Sunday, June 1, 2008

After my internet session and after the 10th inning of the Sox Orioles game, Randal came back from getting a shave. It was his turn with the computer so I went off to the town center. It is just about a half mile walk along the main road that curves and goes down the hill to the row of shops and activity. I stopped in one of the little office/school supply shops for a notebook. I have decided to go back to keeping a paper journal; power and wifi being iffy. Just a pen and sunlight are needed for that and no power crashes can lose everything you just struggled to write. There is just something more fun about pen and paper anyway. I ended up buying 3 smallish notebooks for a total of 67 pesos. The last time we checked in Sabang it was about 43.20 peso to the dollar. It has gone up a tad. Not much money to us, but I thought that it would be a luxury to some school kids here to have more than one. Not that most of the kids look “poor.” They all seem energetic and happy and just the right size. Filipino women are my height or shorter than I am. None of them seems to weigh even 100 lbs. I stopped to try on a top the other day and it needed about another half yard of material to fit me. First the adorable “small” Muslim woman said it fit because it was “an extra large.” Then she told me leaving half of my top half uncovered was the style. Not my style…. I was trying it on over a tank top so maybe that was the problem. Maybe I’ll get one for when we are making a passage and there will be no one to see anyway.

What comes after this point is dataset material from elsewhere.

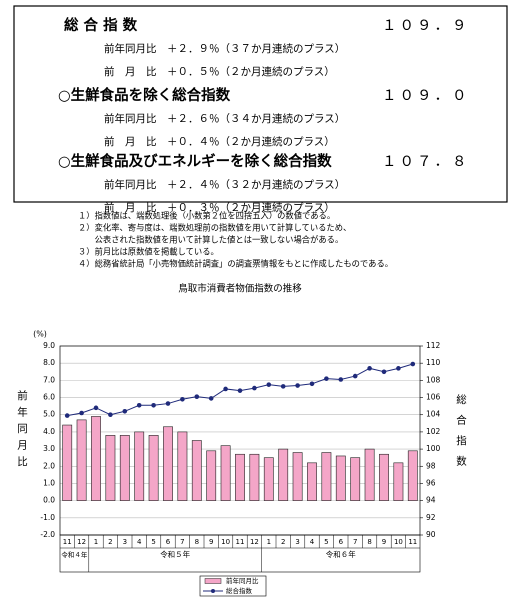 Image resolution: width=521 pixels, height=604 pixels. I want to click on summary-value: １０９．９, so click(426, 26).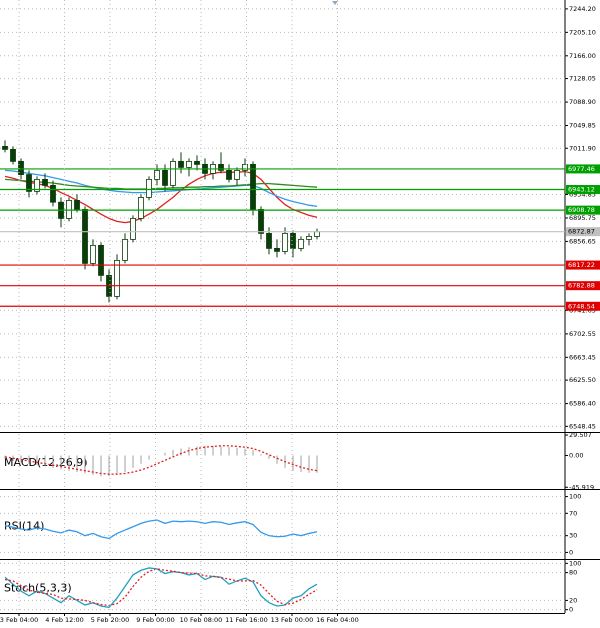 Image resolution: width=600 pixels, height=628 pixels. Describe the element at coordinates (576, 455) in the screenshot. I see `y-tick-label: 0.00` at that location. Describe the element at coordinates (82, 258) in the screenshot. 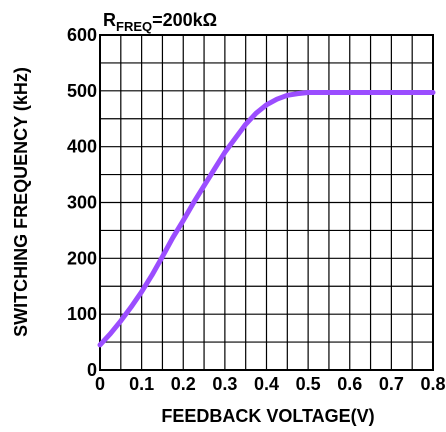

At the small supermarket I bought some more amoxicillin, no prescription needed. Randal is taking it for his ear infection. One does tend to self medicate when cruising. Especially on a long 5 to 15 day passage, there is no other choice. He is improving and the swelling on the side of his face is going down. But still no diving today either. I bought some Ritz like crackers and some other cracker that resembles a saltine and some brown bread. It was bread delivery day so it was available. Since it is the off season, bread and yogurt don’t disappear in 20 minutes from being shelved. And the market isles were not jammed packed. Last December, between the heat and the crowds it was quite awful to shop. And truly hard to find bread. I headed back to the pier stopping to find where the post office was located. It was closed with no hours posted. I’ll have to check during the week. As I was walking, I spotted the most pathetic dog. Its hips were rubbed raw and it was very thin. I thought, no pretty scenery or inexpensive trinkets or moorings can make up for how sadly the dogs and cats are treated. They aren’t mistreated, but totally neglected if they are strays. There is no neutering so lots of unwanted pets. Not that there are roving packs of animals. I am afraid to think why that might be. But just too many mangy skinny looking dogs and cats. It puts me off. I couldn’t think of how to rescue the poor dog; we can’t possibly take an animal. So I walked back to the pier and found Randal still on the computer. I left him there, stopped at Brettos for yogurt and caught the service boat back to DoraMac. I finished my painting and wrote in my new journal. When Randal returned it was time for mango shakes. I also started cooking vegetable soup, the best way I know to use vegetables before they can go bad. I even threw in a half cup of rice that cooked as the soup simmered. Pretty good stuff, and healthy!

Jan from south of Copenhagen stopped to visit about sunset. Randal met Jan at the Classic Club Thursday. Jan is an experience diver so after a tour of DoraMac, we talked diving for a bit. Then Jan was off to his boat and Randal and I tested the veggie soup. By 8:30 Randal was off to sleep and I read for a bit more. By 9pm I was ready to call it a day too.